Gemeenten hebben hier mee te maken. De gemeente is niet langer de vanzelfsprekende initiatiefnemer als het gaat om maatregelen en keuzes. Burgers nemen in toenemende mate initiatief en willen op z’n minst invloed kunnen uitoefenen op zaken die hen direct of indirect raken. De vraag is of dit erg is. De gemeente wordt immers zelf geconfronteerd met een toenemend takenpakket vanuit de rijksoverheid en de organisatie staat onder druk. Een hogere burgerparticipatie in het aanpakken van deze, maar ook andere taken, kan helpen bij een goede uitvoering van die taken. De lijnen korter maken, sneller handelen en de burger meer initiatief geven.
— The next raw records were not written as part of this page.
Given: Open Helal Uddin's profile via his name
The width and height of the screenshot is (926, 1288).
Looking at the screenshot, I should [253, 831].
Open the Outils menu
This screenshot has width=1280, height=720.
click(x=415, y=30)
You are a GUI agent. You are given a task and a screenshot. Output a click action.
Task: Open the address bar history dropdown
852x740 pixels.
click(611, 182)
Professor Paul ’t Hart (Universiteit Utrecht & Nederlandse School voor Openbaar Bestuur) noemt dit het ambtelijk vakmanschap in het netwerktijdperk (3.0). Hij onderscheidt drie verschillende ‘generaties’ voor het ambtelijk handwerk:

’t Hart benoemt daarbij 10 gouden kernmerken voor een ambtelijke organisatie in dit netwerktijdperk. Deze kenmerken zijn ‘universeel’ dus niet afhankelijk van de grootte van de gemeente, de omvang van het gemeentelijke apparaat of de mate waarin de gemeente zaken in samenwerking met andere gemeenten heeft opgepakt voor de inrichting van de uitvoering. Opvallend is in elk geval dat ’t Hart als eerste ‘waardengedreven’ noemt aangezien maar weinig gemeenten dergelijke waarden expliciet benoemd hebben. Ook breekt hij met de gedachte dat een ‘bureaucratische’ organisatie die de gemeente nu eenmaal is (vanwege de wettelijke context) ook strak hiërarchisch moet worden ingericht. Hij breekt een lans voor een platte organisatiestructuur waarbinnen medewerkers de nodige ruimte krijgen om ‘zelfbewust’ dienend te opereren.
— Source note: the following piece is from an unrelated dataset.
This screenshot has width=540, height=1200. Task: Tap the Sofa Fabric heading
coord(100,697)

Ook benoemt hij 8 verwachtingen die men koestert voor de ambtelijke professionaliteit. Veel van deze verwachtingen zijn vergelijkbaar met verwachtingen die we koesteren in elk zakelijk contact. Wat echter opvalt is dat ambtelijke professionaliteit niet gedefinieerd wordt als een verlengde van uitvoering van wettelijke taken, maar eerder gezien wordt als (positief) acterend en bewegend in een context die voortdurend verandert. Om die reden moet professionaliteit gezien worden als ‘slim’ kunnen opereren, als betrouwbaar handelend maar ook niet bang om te zoeken naar vernieuwende en misschien zelfs onorthodoxe oplossingen voor vraagstukken die zich aandienen of die worden aangedragen door de gemeenschap.
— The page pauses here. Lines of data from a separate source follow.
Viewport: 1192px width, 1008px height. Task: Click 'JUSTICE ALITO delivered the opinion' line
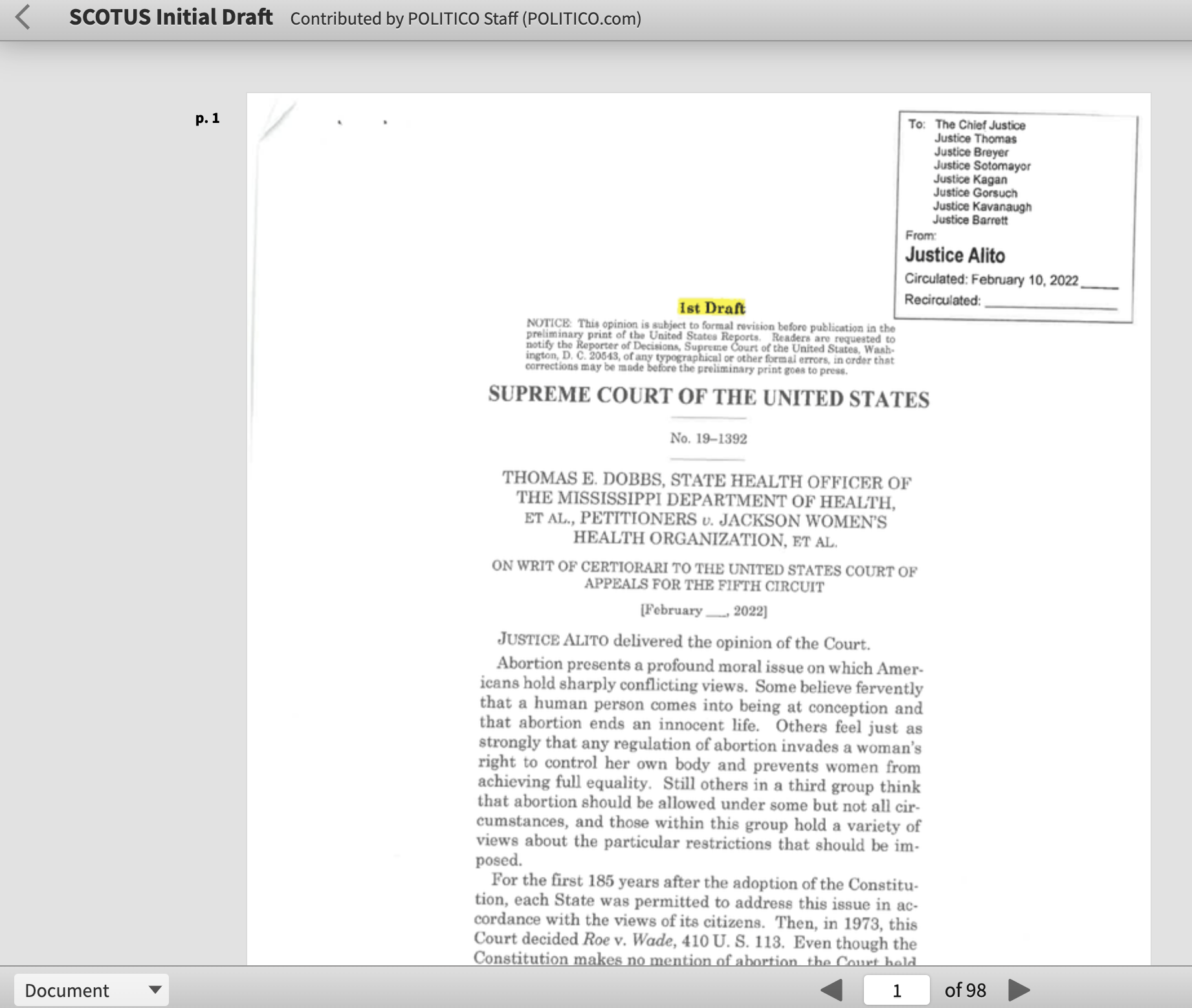click(683, 642)
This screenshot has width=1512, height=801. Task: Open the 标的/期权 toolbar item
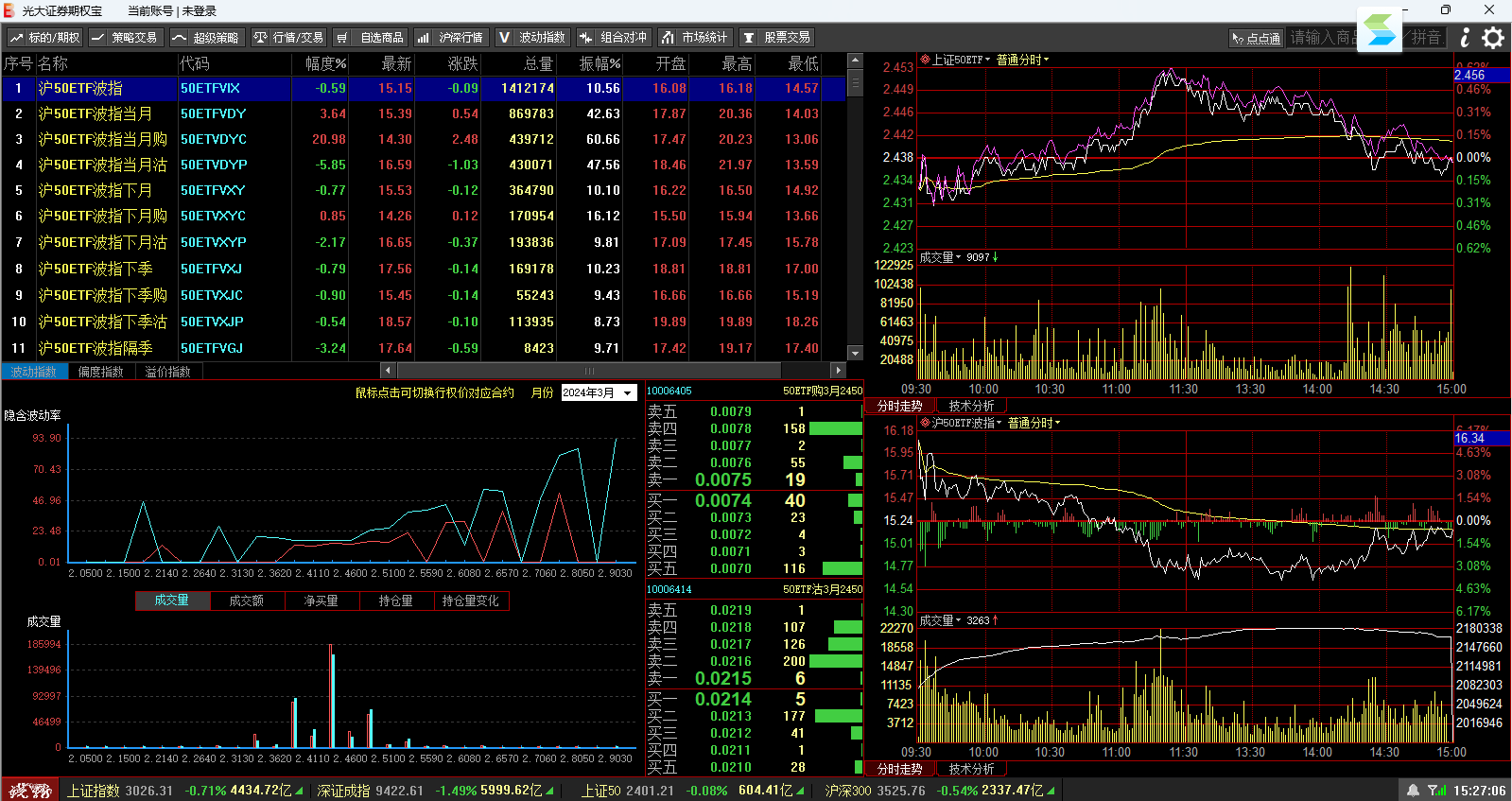pos(44,38)
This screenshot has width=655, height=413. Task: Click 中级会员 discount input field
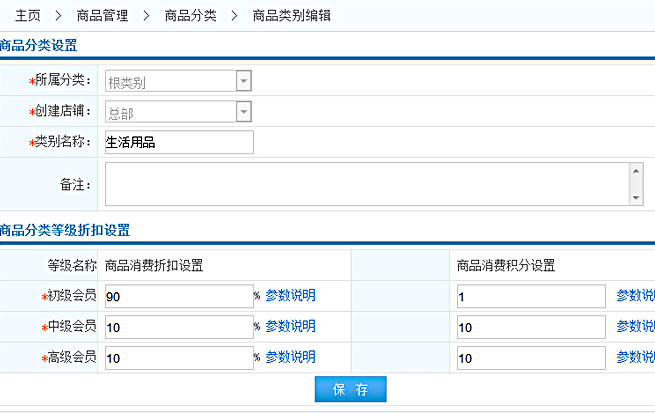178,327
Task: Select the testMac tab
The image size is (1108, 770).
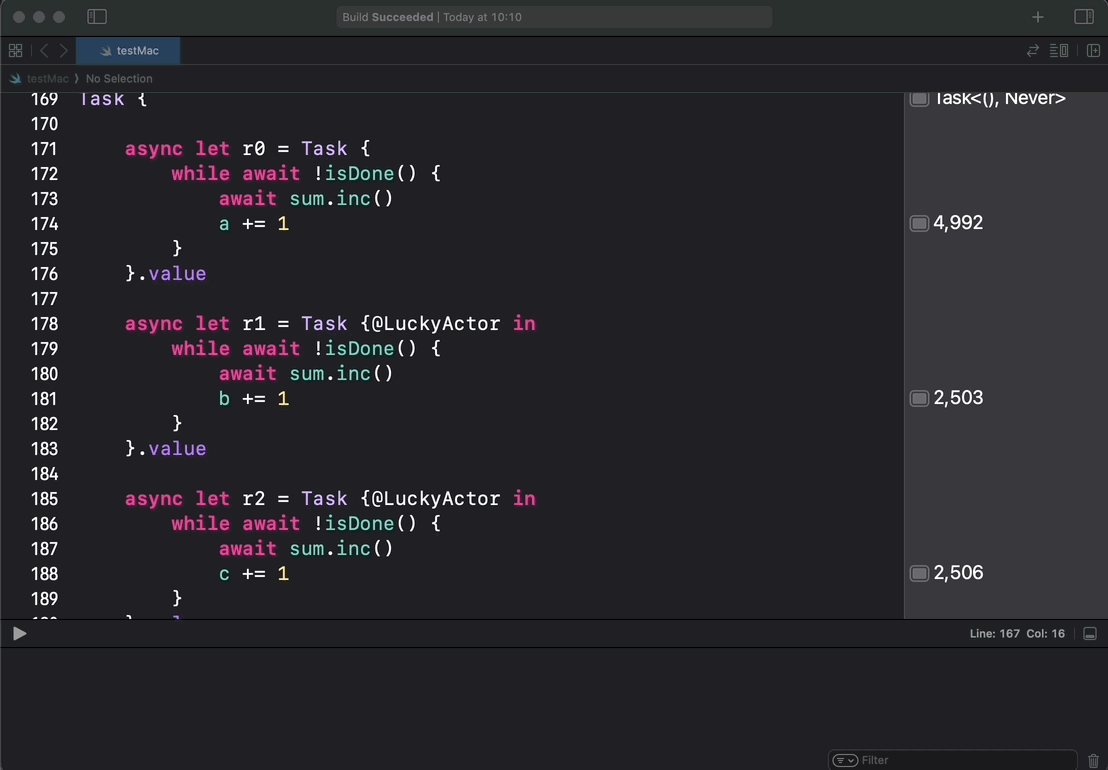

Veel gemeenten weten dat al, zijn er ook mee bezig, maar voelen ook weerstand binnen de organisatie. Niet iedereen is in staat om vanuit het “zekere” hiërarchische denken en handelen plots die zekerheden los te laten en de burger toe te laten treden in de comfortzone. Iedereen kan zich daar wel wat bij voorstellen. Toch past het niet om vast te houden aan het oude verticale model van communiceren met de burger. De veranderingen die hierboven beschreven zijn, zijn immers in die zin tijdelijk, dat ze al snel worden opgevolgd door nieuwe veranderingen waar we nu nog geen weet van hebben. Er zullen zich andere technieken aanmelden die de samenleving verder op de kop zullen zetten. Denk aan de verdere robotisering, artificiële intelligentie of onuitputbare energie. Die technieken hebben weer invloed op de maatschappij en de samenleving.

‘Dynamische empathie’

Gemeenten moeten zich in dat geweld van veranderingen staande houden omdat we nu eenmaal een instantie nodig hebben waar spelregels worden vastgesteld en faciliteert dat die spelregels worden gehandhaafd. De gemeenten moeten in die rol ook niet achter de feiten aan willen lopen, maar juist een anticiperende houding moeten hebben. Dat vereist dat gemeenten doorlopend moeten aanvoelen hoe de maatschappij beweegt en wat hun leidende en dienende rol in die beweging is. Noem het dynamische empathie. In ieder geval vereist het een sterke en structurele verbinding met de samenleving. Gemeenten moeten ook deel uitmaken van de zwermen die mee bewegen met veranderingen.